## Testo citato
====================

Nell'Ue malata, i tedeschi paiono venire da un altro continente

Paola Peduzzi

Ogni anno il Pew Research Center, noto istituto di rilevazioni americano, s’occupa d’Europa in modo intensivo: un mese di interviste, circa una decina di paesi dell’Unione europea coinvolto (quest’anno otto paesi), molti grafici e un verdetto. In sintesi il 2013 conferma una sensazione che già conosciamo: il malato d’Europa è l’Unione europea. Ma a spulciare i risultati della ricerca c’è qualche sorpresa. Sarà, ma i tedeschi ridono sempre. La Germania ha una percezione migliore dell’economia rispetto a tutti gli altri paesi, e per migliore si intende davvero tutt’un’altra prospettiva. Il 75 per cento dei tedeschi pensa che la loro economia vada bene: la media europea è del 9 per cento.

    Milano. Ogni anno il Pew Research Center, noto istituto di rilevazioni americano, s’occupa d’Europa in modo intensivo: un mese di interviste, circa una decina di paesi dell’Unione europea coinvolto (quest’anno otto paesi), molti grafici e un verdetto. In sintesi il 2013 conferma una sensazione che già conosciamo: il malato d’Europa è l’Unione europea. Ma a spulciare i risultati della ricerca c’è qualche sorpresa.

    Sarà, ma i tedeschi ridono sempre. La Germania ha una percezione migliore dell’economia rispetto a tutti gli altri paesi, e per migliore si intende davvero tutt’un’altra prospettiva. Il 75 per cento dei tedeschi pensa che la loro economia vada bene: la media europea è del 9 per cento (sì, 66 punti percentuali di differenza che disegnano un mondo). Soltanto il 28 per cento dei tedeschi crede che la mancanza di lavoro sia un problema: la media delle altre nazioni europee intervistate è dell’80 per cento. E per l’inflazione, che suscita ricordi funesti nell’immaginario tedesco e che ci viene venduta come lo spettro di Berlino, le percentuali sono simili: soltanto il 31 per cento in Germania si preoccupa, nel resto d’Europa questo dato è pari al 68 per cento. L’unico timore davvero rilevante, in Germania – per metà dei tedeschi – è la diseguaglianza, i ricchi che diventano più ricchi e i poveri che diventano più poveri. Non c’è nessun altro paese di quelli interpellati che mette altrettanta enfasi su questo problema. Il 60 per cento dei tedeschi continua a credere che l’Unione europea sia una gran bella istituzione: il consenso si sta erodendo ma a ritmi da lumaca rispetto alla rapidità del disamore degli altri paesi. Anzi, mentre tutti strattonano la loro sovranità nazionale senza poi saper bene cosa farsene, il 51 per cento dei tedeschi continua a pensare che Bruxelles dovrebbe avere più potere decisionale sul continente: in nessun altro paese, si registra tanta passione per la centralizzazione.

====================

## Righe di dati
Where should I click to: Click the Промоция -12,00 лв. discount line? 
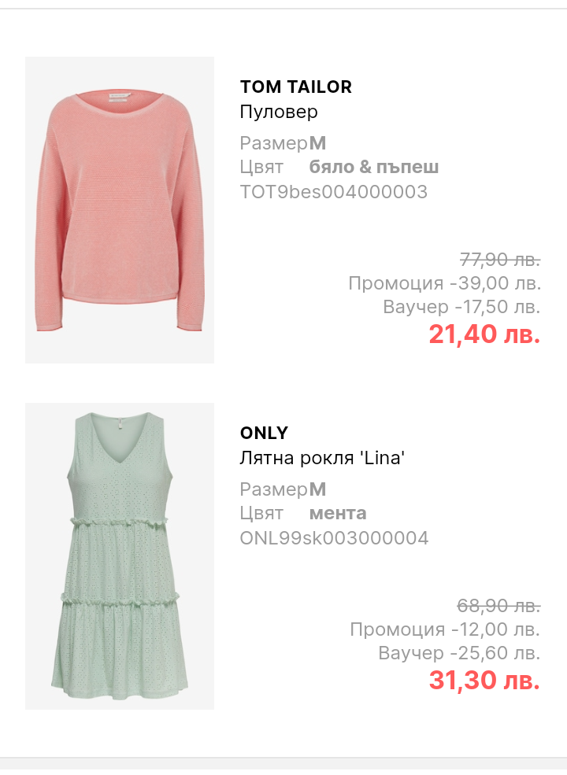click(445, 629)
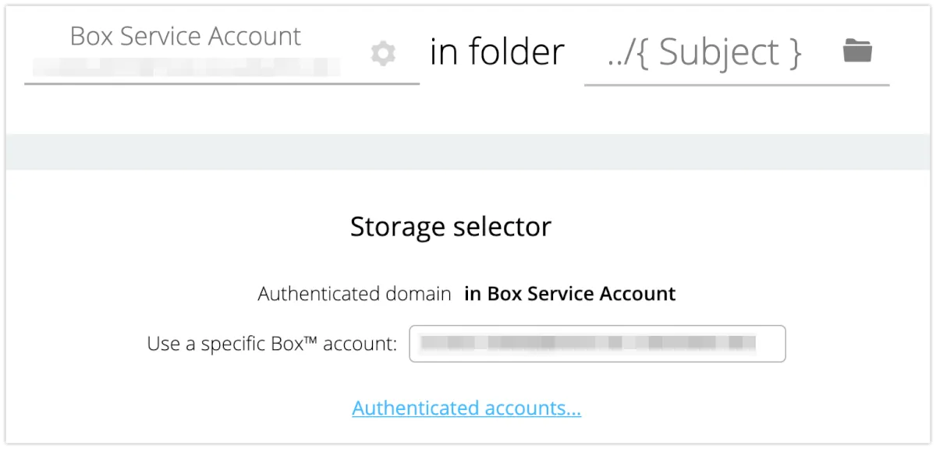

====================

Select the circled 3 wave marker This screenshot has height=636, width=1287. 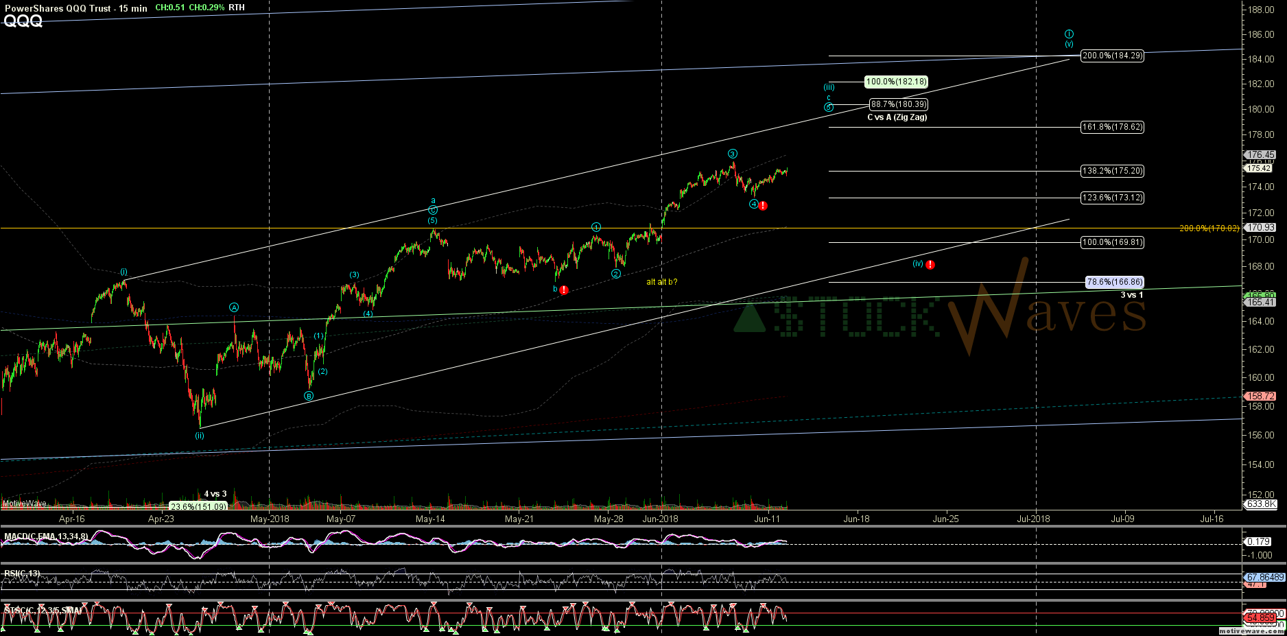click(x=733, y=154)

====================

Trascrivi parola per parola, dall'articolo sul sondaggio del Pew Research Center, tutto il passo che va da "Nell'Ue malata, i" fino a "9 per cento.".

Nell'Ue malata, i tedeschi paiono venire da un altro continente

Paola Peduzzi

Ogni anno il Pew Research Center, noto istituto di rilevazioni americano, s’occupa d’Europa in modo intensivo: un mese di interviste, circa una decina di paesi dell’Unione europea coinvolto (quest’anno otto paesi), molti grafici e un verdetto. In sintesi il 2013 conferma una sensazione che già conosciamo: il malato d’Europa è l’Unione europea. Ma a spulciare i risultati della ricerca c’è qualche sorpresa. Sarà, ma i tedeschi ridono sempre. La Germania ha una percezione migliore dell’economia rispetto a tutti gli altri paesi, e per migliore si intende davvero tutt’un’altra prospettiva. Il 75 per cento dei tedeschi pensa che la loro economia vada bene: la media europea è del 9 per cento.